Hennessey, C.j., Kaplan, Wilkins, Liacos, & Abrams, JJ.
Practice, Criminal, Speedy trial, Mistrial, Argument by prosecutor.
The opinion of the court was delivered by: Abrams
Where the defendant himself initiated the process of his return to the Commonwealth for Disposition of an indictment pending against him, rather than being returned as a result of the Commonwealth's efforts, the Commonwealth was required to try him within 180 days in accordance with art. III of the Interstate Agreement on Detainers rather than the 120 days required by art. IV. [570-572]

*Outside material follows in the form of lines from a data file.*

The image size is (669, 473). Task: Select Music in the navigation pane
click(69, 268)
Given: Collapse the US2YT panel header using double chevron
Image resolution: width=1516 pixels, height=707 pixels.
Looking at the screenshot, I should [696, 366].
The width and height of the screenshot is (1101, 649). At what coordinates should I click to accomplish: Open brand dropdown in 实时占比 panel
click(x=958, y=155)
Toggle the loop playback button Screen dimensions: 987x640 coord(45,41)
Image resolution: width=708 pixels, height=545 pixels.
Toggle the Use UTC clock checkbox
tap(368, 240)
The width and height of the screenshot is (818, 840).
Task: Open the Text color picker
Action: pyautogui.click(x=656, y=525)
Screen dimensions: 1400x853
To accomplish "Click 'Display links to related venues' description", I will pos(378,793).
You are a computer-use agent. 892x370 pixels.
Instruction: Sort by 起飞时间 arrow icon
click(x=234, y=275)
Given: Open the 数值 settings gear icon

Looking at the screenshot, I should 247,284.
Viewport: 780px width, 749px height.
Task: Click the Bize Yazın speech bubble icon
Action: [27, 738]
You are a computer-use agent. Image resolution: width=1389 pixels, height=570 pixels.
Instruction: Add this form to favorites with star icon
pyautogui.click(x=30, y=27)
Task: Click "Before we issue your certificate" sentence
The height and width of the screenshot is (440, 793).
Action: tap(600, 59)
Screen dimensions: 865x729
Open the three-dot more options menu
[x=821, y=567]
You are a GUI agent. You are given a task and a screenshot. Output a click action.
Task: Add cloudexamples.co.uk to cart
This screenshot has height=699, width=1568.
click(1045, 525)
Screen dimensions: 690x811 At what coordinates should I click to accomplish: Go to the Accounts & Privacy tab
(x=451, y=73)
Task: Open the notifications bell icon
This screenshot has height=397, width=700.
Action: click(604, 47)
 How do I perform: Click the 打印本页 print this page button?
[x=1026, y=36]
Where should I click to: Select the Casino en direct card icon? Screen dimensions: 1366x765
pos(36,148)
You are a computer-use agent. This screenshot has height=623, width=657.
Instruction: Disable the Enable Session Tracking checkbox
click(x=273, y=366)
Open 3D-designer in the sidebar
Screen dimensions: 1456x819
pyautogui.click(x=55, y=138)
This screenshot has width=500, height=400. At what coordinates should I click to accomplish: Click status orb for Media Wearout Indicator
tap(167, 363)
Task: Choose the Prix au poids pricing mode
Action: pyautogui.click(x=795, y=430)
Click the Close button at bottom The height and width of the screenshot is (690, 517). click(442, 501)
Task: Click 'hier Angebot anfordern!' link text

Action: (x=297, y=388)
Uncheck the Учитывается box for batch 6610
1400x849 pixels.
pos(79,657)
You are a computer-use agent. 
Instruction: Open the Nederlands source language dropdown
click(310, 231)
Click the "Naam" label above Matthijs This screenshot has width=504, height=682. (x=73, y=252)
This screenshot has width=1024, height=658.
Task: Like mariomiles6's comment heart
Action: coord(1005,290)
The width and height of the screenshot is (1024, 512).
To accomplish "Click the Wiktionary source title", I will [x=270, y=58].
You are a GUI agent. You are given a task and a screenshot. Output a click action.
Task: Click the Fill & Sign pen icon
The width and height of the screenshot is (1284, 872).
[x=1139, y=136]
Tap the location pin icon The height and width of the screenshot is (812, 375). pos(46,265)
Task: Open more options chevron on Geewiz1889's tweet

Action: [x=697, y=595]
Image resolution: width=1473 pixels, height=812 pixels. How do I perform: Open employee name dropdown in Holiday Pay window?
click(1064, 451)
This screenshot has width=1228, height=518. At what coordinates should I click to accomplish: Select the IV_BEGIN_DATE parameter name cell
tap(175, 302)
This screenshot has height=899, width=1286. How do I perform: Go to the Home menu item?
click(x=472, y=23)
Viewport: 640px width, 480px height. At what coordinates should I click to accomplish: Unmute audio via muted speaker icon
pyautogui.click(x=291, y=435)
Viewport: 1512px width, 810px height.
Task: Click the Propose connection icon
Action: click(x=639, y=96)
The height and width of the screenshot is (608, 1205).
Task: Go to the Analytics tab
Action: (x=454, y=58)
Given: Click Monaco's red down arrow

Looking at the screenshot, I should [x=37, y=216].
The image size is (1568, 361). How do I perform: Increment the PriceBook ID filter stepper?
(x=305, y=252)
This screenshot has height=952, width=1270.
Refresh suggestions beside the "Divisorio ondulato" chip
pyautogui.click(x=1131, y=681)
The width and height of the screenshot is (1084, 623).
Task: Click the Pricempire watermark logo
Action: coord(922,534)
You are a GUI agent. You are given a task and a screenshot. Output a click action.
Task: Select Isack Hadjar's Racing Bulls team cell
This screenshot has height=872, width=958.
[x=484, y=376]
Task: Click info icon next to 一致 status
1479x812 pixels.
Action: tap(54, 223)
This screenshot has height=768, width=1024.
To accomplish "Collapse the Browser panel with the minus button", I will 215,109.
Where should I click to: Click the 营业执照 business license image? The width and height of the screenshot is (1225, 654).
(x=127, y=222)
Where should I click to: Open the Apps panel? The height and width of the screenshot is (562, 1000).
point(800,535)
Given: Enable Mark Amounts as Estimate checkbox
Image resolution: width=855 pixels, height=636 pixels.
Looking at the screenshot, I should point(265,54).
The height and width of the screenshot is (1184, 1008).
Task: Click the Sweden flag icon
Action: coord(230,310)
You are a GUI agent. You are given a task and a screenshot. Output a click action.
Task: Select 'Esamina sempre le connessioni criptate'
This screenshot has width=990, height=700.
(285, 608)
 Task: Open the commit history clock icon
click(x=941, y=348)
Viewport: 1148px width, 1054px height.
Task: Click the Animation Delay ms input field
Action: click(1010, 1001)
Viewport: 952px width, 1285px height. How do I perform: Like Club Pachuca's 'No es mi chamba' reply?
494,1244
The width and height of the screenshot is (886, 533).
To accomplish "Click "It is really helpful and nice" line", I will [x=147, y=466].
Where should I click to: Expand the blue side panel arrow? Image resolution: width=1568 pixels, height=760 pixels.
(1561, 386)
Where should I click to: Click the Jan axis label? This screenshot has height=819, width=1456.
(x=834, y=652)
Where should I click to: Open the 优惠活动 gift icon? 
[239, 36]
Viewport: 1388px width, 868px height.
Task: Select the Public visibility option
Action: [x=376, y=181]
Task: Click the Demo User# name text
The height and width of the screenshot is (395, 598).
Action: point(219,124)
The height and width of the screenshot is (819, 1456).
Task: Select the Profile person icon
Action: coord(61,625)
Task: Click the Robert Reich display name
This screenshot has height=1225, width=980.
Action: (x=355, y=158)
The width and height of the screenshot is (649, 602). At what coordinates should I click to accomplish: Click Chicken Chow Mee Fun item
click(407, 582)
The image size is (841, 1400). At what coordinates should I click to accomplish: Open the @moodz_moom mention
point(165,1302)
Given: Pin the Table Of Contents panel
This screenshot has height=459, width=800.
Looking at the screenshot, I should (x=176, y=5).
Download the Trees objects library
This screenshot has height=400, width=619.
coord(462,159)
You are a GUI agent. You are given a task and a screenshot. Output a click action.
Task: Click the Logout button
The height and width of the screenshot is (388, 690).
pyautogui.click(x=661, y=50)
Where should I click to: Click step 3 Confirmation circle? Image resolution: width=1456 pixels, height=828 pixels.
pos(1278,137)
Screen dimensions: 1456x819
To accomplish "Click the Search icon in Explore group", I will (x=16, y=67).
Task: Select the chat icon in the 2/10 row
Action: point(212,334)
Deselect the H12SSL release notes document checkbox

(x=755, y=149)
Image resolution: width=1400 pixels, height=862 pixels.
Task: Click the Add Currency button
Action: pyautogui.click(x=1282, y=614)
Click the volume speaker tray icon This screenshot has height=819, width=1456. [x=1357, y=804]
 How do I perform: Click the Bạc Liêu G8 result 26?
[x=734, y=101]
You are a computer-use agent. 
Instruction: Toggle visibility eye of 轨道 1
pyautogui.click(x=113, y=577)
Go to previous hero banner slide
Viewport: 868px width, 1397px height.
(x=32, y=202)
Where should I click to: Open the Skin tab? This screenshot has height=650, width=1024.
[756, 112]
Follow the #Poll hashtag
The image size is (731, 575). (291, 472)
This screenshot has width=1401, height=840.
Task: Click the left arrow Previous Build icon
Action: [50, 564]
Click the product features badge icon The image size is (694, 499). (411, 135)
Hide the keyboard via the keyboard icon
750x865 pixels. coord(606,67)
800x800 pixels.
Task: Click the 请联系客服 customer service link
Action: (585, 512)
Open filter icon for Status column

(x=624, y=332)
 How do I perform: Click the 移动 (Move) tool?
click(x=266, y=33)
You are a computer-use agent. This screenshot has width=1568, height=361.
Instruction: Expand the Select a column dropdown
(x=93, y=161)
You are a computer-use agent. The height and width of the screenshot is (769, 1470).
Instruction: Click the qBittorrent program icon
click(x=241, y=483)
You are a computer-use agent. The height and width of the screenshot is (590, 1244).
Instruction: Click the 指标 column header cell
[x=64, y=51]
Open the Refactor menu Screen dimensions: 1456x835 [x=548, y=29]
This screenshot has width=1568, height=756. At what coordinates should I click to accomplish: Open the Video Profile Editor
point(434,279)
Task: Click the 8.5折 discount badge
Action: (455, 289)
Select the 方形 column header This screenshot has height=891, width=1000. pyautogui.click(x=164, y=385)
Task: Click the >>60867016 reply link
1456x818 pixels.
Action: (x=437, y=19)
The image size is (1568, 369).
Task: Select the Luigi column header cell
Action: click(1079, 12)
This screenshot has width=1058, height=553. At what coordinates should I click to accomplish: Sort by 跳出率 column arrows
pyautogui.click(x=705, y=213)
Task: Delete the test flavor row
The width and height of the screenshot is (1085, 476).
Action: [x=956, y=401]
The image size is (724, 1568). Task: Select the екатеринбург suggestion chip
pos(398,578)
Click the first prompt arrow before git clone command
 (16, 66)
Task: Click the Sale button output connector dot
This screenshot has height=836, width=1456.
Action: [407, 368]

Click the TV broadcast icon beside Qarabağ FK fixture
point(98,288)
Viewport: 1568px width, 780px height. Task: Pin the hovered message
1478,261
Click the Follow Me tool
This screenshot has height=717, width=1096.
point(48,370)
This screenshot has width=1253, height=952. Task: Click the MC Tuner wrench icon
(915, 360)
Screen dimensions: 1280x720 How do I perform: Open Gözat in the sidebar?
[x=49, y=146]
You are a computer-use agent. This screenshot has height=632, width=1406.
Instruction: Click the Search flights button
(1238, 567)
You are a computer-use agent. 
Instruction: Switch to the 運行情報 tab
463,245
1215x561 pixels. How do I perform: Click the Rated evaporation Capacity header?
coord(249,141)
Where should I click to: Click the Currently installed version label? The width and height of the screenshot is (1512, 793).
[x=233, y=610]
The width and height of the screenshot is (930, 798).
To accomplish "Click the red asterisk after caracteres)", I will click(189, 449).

At a criminal trial, an improper question by the prosecutor was not prejudicial where the witness was not allowed to give his response. [573-574]
At a criminal trial, references by a prosecutor in his closing argument to evidence which had been excluded and remarks concerning the character of the defendant, who had not taken the stand, were so prejudicial to the defendant as to require a new trial. [574-577]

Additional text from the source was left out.